Awi mencontohkan, pengelola grup Saracen menawarkan jasa pembuatan situs seharga Rp15 juta, menyebarkan konten ujaran kebencian dan bernuansa SARA (buzzer) yang menggunakan jasa sekitar 15 orang seharga Rp45 juta.
Kemudian, Ketua grup Saracen yang berinisial JAS juga mematok harga untuk pembuatan konten ujaran kebencian dan bernuansa SARA yang melibatkan dirinya, senilai Rp10 juta.
"Jika dijumlahkan ada sekitar Rp72 juta.

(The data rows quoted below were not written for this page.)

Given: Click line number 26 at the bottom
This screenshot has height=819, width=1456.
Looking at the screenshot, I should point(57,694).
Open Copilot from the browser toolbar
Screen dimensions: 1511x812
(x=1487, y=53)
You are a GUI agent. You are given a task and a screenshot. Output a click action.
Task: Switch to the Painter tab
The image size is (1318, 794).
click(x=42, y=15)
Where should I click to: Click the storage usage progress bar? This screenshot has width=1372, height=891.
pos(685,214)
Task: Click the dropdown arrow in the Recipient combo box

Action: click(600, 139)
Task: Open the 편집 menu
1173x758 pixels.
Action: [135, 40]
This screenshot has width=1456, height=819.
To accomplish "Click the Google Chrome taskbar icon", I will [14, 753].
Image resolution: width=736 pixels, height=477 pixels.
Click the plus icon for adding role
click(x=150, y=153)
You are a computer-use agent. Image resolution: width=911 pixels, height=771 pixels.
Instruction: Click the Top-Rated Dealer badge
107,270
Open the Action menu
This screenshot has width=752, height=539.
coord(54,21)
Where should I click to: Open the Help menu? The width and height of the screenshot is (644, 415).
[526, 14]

Ini data-data baru yang ditemukan dari yang bersangkutan," tuturnya.
Lebih dari itu, dia menyampaikan, polisi tengah menyelidiki struktur kepengurusan grup 'Saracen'. Menurutnya, penyidik akan memanggil sejumlah nama yang disebut terkait dengan grup penyebar konten ujaran kebencian dan bernuansa SARA itu.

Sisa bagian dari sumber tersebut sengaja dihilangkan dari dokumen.